INTRODUCTION: ======================================

First and foremost, I want to say this isn’t a statement about American’s right to bear arms, or about what I think about that. This is not the argument at stake here, and I’m not even going to go there.

Do I disagree with the rights of civilians (not just American ones) to arm themselves? Yes, yes I do. But that is my opinion, everybody has one, they all stink, and opinions are not based on palpable, objective facts, but on subjective thoughts, emotions and prejudices and bias. Which is why I’m not even going to debate that.

But there is something I will debate, and fight, and argue against. The notion that the US is somehow, a safer country than the UK. On the 14th of December 2012, armed gunman Adam Lanza shot and killed 26 children in a sad and deplorable shooting at Sandy Hook Elementary School in the United States. A notable consequence of this disaster was an episode of CNN’s Piers Morgan Tonight show where the British journalist and television host made statements to the effect Britain is a safer country than the US because Britain has strict gun control laws vis-a-vis the United States. From these statements, a barrage of claims have been advanced by pro-gun advocates in particular (but not exclusively) quoting reports, surveys and statistics indicating that the United Kingdom has anywhere from 4 to five to 10 times more “violent crime” than the US does. One particular example is a segment of Fox’s WXIX affiliate in Cincinnati entitled “Reality Check” where presenter Ben Swann makes a series of statements and cites a number of “statistics” of the type mentioned above, indicating these prove the UK is not only five times more “violent” than the US, but also Europe’s second most violent country overall.

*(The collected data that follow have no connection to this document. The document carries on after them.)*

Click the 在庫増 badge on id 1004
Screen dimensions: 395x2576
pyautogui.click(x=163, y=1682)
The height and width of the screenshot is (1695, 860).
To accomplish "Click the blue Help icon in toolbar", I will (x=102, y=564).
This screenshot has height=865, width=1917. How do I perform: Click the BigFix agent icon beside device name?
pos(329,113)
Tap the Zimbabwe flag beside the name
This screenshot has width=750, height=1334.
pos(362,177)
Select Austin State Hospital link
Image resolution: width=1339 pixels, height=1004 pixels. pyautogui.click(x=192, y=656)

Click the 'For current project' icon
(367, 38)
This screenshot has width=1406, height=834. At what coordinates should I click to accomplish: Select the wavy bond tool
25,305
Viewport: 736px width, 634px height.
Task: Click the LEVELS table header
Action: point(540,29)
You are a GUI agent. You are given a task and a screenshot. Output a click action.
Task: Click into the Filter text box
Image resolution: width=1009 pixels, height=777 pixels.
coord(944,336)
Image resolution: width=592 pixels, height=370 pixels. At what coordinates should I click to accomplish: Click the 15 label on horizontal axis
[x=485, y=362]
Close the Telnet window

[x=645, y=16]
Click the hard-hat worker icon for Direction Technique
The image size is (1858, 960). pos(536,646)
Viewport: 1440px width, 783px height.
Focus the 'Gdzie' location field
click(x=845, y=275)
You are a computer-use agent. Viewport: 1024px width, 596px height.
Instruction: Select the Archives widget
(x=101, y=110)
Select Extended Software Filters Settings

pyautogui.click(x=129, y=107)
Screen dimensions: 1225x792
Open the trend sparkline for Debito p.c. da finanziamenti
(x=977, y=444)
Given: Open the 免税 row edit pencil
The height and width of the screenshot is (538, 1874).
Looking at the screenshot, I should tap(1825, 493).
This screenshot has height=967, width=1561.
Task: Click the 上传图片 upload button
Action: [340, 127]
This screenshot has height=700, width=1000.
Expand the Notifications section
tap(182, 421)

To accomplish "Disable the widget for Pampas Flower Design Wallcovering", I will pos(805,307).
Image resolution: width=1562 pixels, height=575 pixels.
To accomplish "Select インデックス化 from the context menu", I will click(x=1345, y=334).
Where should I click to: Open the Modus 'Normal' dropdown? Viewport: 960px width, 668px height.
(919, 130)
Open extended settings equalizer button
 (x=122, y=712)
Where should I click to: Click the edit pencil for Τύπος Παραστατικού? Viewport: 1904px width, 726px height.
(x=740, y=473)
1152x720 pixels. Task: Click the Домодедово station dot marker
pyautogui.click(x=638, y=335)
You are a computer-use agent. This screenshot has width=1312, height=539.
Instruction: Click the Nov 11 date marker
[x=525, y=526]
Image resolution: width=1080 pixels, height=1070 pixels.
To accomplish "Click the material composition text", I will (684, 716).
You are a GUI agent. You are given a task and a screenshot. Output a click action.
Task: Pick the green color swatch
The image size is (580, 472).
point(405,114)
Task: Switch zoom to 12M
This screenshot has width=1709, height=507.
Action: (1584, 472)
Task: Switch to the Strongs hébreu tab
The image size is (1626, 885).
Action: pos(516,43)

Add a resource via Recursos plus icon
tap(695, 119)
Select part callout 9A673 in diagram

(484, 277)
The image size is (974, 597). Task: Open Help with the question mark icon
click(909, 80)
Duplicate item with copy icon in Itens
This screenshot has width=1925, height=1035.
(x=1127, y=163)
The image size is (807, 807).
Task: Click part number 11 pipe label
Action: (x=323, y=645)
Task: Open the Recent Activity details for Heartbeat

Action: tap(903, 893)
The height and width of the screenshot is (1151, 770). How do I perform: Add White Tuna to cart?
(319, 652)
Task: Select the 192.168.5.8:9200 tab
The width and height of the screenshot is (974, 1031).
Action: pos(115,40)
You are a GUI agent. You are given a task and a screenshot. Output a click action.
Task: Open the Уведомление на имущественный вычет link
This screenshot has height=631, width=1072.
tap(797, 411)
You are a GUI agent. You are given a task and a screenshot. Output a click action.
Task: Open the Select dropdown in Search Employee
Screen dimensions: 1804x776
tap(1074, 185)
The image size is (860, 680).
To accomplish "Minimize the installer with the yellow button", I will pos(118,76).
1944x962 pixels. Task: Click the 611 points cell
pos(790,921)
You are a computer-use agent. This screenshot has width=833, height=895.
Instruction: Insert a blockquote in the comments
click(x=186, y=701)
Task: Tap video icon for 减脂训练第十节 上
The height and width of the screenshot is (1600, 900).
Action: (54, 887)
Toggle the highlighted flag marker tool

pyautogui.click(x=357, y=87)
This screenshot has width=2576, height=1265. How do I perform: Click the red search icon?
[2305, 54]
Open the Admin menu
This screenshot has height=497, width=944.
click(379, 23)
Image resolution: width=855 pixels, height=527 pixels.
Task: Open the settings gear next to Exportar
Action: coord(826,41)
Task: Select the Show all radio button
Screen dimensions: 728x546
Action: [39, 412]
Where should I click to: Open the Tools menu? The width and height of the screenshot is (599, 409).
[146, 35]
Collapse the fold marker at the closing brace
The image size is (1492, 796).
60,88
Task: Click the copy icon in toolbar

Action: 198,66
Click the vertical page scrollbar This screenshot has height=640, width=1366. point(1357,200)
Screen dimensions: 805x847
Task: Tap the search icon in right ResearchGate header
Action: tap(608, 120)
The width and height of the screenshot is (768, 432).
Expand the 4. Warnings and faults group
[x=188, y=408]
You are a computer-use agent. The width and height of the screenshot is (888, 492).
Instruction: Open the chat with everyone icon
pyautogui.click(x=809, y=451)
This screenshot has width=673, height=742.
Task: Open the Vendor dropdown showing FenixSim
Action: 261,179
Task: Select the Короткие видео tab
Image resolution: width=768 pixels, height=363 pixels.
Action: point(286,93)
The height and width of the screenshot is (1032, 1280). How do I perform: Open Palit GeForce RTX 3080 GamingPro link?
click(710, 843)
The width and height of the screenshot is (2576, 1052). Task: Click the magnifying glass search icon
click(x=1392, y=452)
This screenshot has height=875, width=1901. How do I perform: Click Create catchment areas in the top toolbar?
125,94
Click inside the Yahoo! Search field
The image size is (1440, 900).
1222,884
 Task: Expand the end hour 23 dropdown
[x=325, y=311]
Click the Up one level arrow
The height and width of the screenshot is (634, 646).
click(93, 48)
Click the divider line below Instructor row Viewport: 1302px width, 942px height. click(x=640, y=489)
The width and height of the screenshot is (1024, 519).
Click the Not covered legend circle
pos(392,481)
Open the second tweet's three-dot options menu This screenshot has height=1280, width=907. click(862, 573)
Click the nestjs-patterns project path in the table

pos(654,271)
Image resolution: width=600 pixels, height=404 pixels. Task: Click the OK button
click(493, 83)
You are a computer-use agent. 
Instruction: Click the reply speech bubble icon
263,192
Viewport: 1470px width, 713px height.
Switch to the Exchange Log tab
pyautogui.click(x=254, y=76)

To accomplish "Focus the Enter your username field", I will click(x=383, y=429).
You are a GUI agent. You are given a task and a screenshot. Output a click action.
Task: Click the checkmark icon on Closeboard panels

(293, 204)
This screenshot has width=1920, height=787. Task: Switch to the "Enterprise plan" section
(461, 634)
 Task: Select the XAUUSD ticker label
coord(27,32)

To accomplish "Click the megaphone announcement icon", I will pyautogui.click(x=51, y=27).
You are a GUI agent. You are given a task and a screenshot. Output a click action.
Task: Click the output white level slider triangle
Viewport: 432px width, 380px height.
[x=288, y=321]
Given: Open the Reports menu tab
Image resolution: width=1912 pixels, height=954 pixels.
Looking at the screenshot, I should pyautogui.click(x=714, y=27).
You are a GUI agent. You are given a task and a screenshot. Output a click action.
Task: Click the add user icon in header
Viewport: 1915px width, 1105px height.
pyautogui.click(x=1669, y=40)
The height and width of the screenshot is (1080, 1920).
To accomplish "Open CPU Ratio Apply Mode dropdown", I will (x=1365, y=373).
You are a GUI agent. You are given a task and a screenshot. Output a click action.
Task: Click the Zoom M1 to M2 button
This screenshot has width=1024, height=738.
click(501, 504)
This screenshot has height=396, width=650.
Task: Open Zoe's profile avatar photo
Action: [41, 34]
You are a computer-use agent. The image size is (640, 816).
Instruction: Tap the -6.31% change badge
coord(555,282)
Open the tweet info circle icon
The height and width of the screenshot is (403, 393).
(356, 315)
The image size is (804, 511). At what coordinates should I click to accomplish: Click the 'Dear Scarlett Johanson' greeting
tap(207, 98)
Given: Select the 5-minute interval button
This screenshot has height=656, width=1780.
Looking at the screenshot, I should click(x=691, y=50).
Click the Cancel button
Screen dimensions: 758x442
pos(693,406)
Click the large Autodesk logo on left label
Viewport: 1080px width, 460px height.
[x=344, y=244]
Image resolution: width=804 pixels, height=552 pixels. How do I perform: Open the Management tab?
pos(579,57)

What shocks me the most about these statistics isn’t that they might be true, its how easily certain people cling to them, and the total, abject lack of any independent critical thinking or any interest in fact, of getting to the truth. Well, someone has to do it, and I have. It may have taken a few days, and more work, time and effort than I’ve probably dedicated to far more deserving University papers and academic work, but here it is. The reasons why, in short, bloggers, journalists, media outlets, armchair political scientists and opinionated fools are basically lying to you when they say the UK has a higher rate of “violent crime” than the US.

Has anybody stopped to even figure out why that may be? How that can be possible? How the UK defines violent crime? That what may constitute “rape” in the UK does not in the US and vice versa? Well, I have. And here are my findings.’

http://dispellingthemythukvsusguns.wordpress.com/

By the Numbers: Is the UK really 5 times more violent than the US?

http://blog.skepticallibertarian.com/2013/01/12/fact-checking-ben-swann-is-the-uk-really-5-times-more-violent-than-the-us/


25 posted on 07/04/2015 12:29:54 PM PDT by the scotsman
[ Post Reply | Private Reply | To 1 | View Replies ]

To: rktman

The lesson is that Cultures differ... and if you run the numbers for the US for our Urban cultures vs our non-urban areas, most of the territory within our borders have gun violence rates close to that of England and Europe. It is the “urban youth” (and the wannabe’s) that make our numbers jump.


26 posted on 07/04/2015 12:32:59 PM PDT by Teacher317 (We have now sunk to a depth at which restatement of the obvious is the first duty of intelligent men)
[ Post Reply | Private Reply | To 1 | View Replies ]

To: rktman

I found the rates for urban core vs suburban (surrounding the metro cores) for 2001 and 2011... and not surprisingly, it is almost exactly triple the suburban figure each time. (I’m assuming rural areas will be even lower)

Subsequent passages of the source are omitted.